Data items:
Start of Block

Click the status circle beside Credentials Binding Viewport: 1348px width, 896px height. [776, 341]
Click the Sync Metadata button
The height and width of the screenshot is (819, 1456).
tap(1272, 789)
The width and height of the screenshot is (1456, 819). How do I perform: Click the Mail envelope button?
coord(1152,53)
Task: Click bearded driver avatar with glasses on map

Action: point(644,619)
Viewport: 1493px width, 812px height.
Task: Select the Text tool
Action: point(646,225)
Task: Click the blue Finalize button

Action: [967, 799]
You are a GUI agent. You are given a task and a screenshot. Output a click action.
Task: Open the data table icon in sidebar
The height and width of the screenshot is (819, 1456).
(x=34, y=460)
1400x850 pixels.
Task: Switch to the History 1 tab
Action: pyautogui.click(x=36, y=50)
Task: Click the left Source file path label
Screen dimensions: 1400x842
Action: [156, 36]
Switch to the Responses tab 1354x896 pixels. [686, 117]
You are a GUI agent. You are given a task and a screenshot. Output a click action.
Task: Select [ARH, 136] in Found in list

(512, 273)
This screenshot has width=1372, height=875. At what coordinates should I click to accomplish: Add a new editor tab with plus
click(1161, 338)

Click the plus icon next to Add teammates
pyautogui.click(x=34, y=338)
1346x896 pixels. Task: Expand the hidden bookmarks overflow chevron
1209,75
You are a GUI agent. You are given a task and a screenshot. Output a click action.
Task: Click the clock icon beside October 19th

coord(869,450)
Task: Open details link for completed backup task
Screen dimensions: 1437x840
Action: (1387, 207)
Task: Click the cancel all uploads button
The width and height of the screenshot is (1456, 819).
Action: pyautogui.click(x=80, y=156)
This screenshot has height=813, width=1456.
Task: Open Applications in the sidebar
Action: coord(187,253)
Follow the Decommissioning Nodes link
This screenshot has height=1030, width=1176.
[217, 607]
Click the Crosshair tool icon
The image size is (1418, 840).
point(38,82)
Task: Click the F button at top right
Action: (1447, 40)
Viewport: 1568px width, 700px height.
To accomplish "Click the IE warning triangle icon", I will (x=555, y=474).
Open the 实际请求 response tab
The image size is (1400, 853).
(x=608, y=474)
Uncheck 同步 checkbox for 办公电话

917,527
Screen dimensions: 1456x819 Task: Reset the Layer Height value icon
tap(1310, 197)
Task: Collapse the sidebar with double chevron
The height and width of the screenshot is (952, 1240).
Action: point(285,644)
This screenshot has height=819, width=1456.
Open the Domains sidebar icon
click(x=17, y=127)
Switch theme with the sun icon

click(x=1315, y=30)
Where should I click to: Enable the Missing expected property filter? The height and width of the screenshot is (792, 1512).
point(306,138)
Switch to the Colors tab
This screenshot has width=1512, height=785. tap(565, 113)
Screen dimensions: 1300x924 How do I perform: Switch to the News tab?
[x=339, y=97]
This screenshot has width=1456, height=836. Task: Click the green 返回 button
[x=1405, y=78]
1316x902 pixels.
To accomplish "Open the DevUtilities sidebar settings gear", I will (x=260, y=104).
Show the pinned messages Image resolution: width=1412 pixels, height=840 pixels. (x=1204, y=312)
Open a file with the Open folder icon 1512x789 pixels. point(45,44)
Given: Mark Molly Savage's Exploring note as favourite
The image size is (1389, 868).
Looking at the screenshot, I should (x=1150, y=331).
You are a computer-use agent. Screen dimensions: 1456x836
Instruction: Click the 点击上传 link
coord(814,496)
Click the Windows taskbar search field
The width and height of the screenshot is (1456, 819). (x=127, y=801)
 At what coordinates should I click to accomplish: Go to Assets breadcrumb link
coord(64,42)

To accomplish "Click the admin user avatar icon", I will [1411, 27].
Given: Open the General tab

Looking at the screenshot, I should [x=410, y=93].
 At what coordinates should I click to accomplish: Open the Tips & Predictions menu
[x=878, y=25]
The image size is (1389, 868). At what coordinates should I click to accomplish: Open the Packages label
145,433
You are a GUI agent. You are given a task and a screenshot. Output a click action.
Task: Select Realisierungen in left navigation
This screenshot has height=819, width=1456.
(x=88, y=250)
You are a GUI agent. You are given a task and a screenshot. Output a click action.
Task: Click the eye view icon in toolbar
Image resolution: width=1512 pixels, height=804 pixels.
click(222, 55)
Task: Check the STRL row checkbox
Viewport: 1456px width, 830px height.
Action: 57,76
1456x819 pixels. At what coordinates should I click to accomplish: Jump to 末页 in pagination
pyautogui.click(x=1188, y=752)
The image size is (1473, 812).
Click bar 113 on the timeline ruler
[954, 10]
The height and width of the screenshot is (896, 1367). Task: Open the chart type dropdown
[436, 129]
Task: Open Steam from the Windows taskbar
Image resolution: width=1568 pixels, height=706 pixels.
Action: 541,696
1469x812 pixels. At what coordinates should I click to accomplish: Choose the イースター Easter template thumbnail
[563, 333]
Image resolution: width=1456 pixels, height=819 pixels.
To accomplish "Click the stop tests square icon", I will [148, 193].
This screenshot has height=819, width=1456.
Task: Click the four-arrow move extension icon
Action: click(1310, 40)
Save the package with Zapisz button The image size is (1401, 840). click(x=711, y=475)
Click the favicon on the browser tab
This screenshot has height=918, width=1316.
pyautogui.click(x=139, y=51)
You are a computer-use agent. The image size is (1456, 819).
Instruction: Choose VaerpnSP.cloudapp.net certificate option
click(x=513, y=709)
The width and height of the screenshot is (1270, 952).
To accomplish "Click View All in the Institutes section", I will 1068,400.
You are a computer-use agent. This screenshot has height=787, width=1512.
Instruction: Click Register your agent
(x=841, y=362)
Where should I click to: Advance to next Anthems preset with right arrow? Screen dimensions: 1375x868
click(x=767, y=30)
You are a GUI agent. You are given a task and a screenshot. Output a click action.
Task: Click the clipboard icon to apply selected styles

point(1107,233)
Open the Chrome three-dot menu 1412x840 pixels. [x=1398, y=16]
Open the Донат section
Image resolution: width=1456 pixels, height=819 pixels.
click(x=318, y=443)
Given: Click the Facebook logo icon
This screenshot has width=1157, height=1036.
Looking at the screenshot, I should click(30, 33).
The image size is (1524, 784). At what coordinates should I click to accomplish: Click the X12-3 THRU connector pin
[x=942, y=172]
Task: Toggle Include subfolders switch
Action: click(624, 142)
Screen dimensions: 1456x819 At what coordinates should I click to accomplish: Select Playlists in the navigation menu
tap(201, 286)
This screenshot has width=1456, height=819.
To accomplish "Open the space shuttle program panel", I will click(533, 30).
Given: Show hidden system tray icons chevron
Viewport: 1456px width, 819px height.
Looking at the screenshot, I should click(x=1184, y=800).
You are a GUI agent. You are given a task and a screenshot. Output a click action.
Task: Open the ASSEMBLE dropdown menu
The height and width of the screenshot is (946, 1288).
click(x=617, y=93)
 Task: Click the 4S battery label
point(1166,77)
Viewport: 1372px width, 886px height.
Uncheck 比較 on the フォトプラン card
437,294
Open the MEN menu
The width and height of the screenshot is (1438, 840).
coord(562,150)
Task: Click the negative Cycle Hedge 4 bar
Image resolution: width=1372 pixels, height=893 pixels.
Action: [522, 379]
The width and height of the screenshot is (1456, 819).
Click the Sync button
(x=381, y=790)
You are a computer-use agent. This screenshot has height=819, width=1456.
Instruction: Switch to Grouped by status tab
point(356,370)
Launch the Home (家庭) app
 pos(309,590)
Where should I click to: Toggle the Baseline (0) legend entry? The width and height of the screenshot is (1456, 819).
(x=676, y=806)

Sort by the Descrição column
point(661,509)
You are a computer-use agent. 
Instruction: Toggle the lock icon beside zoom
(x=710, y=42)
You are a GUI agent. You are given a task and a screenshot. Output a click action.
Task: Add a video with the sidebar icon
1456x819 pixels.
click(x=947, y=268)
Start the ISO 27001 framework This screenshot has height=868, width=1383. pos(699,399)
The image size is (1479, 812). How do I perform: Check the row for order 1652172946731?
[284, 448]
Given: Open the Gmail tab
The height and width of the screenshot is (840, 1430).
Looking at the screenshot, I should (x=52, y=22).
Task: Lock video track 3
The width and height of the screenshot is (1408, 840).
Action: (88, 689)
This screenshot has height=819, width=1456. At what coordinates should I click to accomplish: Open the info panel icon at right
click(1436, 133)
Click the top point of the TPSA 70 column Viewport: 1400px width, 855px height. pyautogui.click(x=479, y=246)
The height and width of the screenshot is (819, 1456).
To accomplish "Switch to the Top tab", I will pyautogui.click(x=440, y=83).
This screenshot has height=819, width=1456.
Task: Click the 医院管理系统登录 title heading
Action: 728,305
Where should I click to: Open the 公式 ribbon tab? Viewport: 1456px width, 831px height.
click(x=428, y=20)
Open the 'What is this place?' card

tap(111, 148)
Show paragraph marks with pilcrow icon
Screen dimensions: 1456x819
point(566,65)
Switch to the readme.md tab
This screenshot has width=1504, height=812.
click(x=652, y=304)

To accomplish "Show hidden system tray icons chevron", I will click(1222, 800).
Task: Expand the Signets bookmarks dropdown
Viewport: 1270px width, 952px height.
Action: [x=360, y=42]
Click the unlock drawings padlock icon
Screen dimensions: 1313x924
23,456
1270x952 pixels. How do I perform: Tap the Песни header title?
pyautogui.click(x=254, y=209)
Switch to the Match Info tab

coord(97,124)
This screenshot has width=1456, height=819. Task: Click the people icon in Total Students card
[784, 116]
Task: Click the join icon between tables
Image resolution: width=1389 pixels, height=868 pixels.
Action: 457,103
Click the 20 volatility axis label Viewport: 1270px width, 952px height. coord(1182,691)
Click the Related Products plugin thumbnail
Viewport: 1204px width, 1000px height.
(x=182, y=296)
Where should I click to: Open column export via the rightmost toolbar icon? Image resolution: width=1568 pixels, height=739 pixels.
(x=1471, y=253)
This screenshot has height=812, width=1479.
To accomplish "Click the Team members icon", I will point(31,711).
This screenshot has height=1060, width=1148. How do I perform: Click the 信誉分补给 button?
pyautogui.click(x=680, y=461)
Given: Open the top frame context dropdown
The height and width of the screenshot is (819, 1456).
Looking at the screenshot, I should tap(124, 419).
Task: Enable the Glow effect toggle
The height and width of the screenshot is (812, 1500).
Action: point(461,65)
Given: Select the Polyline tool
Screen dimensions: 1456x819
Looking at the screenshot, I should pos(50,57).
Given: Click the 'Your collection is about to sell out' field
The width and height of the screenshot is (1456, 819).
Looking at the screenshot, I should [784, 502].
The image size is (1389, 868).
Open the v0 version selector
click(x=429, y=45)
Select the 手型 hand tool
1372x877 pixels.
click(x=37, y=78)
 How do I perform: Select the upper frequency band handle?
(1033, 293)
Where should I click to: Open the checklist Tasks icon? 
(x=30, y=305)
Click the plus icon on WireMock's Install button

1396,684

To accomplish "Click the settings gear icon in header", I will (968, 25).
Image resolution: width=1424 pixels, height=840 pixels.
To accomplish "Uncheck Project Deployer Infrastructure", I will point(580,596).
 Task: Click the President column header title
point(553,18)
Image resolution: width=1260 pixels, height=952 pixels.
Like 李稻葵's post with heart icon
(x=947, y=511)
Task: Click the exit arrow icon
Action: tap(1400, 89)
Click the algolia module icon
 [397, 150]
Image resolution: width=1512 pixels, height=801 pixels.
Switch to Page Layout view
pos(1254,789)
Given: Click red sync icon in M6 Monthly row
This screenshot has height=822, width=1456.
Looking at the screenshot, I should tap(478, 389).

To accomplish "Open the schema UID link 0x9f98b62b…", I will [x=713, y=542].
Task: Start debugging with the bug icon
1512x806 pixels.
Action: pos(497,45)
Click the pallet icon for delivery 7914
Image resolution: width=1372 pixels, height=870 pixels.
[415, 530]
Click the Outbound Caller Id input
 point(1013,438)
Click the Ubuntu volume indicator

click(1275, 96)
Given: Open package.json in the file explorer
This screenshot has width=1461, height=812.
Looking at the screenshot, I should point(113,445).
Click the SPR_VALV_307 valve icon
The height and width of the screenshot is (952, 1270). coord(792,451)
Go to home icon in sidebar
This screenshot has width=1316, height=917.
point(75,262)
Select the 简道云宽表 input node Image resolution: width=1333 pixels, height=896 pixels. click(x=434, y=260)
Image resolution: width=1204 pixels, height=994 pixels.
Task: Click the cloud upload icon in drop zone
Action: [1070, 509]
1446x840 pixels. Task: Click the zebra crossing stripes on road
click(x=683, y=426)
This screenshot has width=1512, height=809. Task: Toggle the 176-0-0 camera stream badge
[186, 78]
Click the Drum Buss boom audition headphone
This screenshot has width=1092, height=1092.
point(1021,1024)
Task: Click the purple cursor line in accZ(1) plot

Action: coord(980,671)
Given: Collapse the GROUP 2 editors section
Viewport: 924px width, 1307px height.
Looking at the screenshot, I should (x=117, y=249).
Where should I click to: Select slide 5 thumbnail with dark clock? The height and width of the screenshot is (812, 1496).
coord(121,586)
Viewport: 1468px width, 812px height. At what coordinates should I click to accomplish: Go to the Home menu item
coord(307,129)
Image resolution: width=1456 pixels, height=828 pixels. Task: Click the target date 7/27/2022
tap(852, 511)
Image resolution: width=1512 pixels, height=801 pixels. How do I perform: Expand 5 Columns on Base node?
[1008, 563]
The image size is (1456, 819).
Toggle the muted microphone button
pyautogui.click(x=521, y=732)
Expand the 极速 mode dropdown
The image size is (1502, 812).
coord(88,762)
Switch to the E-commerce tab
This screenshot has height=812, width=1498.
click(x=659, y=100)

End of Block

▶ [AIM OF THE TASK] Wherever the string "video" is found in the entries, copy the line it sits in.

▶ [OUTPUT OF THE EXERCISE]
Task: Add a video with the sidebar icon
Task: Lock video track 3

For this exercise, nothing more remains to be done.